Prioritizing Hypotheses, Generating Solutions, and Taking Action

If the nurse observes signs symptoms are indicative of hypervolemia, more information and data should be gathered to aid in the diagnosis. Similar to hypovolemia, it is important that the nurse begin accurately measuring and documenting intake and output. In some cases, one of the first signs of fluid excess is a steadily increasing urine output as the body attempts to compensate and remove excess fluid. It is also important for the nurse to take proactive actions to prevent worsening of the condition. For example, if the patient is experiencing severe pitting edema, the nurse should implement measures such as elevating the affected extremity above heart level or applying compression stockings to lessen the amount of edema present.

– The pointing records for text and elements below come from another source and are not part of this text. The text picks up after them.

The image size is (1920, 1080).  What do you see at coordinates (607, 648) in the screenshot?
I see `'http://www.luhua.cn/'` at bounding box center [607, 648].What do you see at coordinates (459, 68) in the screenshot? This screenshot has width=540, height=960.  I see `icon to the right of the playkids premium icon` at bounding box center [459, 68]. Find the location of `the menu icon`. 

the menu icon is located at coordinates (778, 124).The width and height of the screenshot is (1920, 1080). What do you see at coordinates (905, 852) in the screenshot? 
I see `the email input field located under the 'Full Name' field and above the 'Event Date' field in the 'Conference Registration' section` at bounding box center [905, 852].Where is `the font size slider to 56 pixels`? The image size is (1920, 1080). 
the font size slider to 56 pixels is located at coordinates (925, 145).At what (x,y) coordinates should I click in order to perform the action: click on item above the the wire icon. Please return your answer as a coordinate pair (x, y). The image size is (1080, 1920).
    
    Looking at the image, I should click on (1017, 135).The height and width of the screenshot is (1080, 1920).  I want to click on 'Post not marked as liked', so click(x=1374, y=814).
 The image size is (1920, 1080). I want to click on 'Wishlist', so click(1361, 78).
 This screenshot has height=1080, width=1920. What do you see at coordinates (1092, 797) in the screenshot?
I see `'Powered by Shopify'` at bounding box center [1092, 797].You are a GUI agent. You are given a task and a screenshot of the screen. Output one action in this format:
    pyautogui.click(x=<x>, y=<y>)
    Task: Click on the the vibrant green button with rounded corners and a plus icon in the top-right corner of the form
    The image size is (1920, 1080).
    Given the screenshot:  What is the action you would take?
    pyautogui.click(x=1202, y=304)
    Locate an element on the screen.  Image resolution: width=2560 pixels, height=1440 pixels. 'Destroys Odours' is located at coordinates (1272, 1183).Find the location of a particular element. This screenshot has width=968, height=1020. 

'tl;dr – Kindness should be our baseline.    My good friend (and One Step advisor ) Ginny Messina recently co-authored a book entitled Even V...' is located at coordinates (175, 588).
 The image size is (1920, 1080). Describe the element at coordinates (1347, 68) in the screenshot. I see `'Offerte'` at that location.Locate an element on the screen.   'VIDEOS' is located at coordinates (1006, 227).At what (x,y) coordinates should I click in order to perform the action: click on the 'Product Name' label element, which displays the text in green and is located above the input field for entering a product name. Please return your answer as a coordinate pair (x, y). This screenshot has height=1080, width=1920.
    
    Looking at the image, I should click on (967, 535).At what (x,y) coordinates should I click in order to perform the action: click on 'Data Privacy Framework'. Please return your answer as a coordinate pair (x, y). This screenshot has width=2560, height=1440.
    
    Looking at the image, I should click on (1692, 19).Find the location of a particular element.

Daily weights are another measurement intervention to enable accurate fluid balance and monitoring.

Evaluation of Nursing Care for Patients with Hypervolemia

After diagnosis of and initiation of treatment for hypervolemia, it is important for the nurse to evaluate patient outcomes to determine whether treatment was effective and if further intervention is necessary.

After treatment, the nurse should monitor the patient for signs indicating their fluid imbalance has been corrected. Signs that would indicate an improvement in condition include

  • decreased confusion
  • improved edema or ascites
  • normal hourly urine output (approximately 30 mL/h)
  • normalized laboratory values (e.g., BUN, hemoglobin)
  • pulse oximetry greater than 92% and normal lung sounds
  • vital signs within normal ranges

Medical Therapies and Related Care

If the fluid overload is occurring secondary to IV fluid therapy, simply stopping the fluid infusion and initiating a fluid restriction may be adequate to restore normal fluid balance. In more severe cases of hypervolemia, however, the use of diuretic medications or invasive procedures such as dialysis may be necessary. Potential treatment options for hypervolemia are displayed in Table 10.6.

Treatment Rationale Nursing Considerations
Fluid and sodium restriction
  • Limiting oral intake of fluid and sodium can help decrease fluid volume in the body.
  • Specific allowed daily amounts are determined on the basis of the patient’s degree of overload and other factors, such as body weight.
Pharmacologic therapy: diuretics Indicated for excess fluid removal:
  • Oral diuretics are indicated for less severe conditions.
  • IV diuretics are indicated for more severe conditions that require faster fluid removal (e.g., pulmonary edema).
  • Monitor patient closely for electrolyte imbalances.
  • Monitor for increase in urine output.
  • Monitor lung functioning.
Dialysis
  • Indicated for life-threatening cases of hypervolemia that require emergent fluid removal.
  • Monitor patient closely for electrolyte imbalances or hypovolemia that may occur during or directly after dialysis.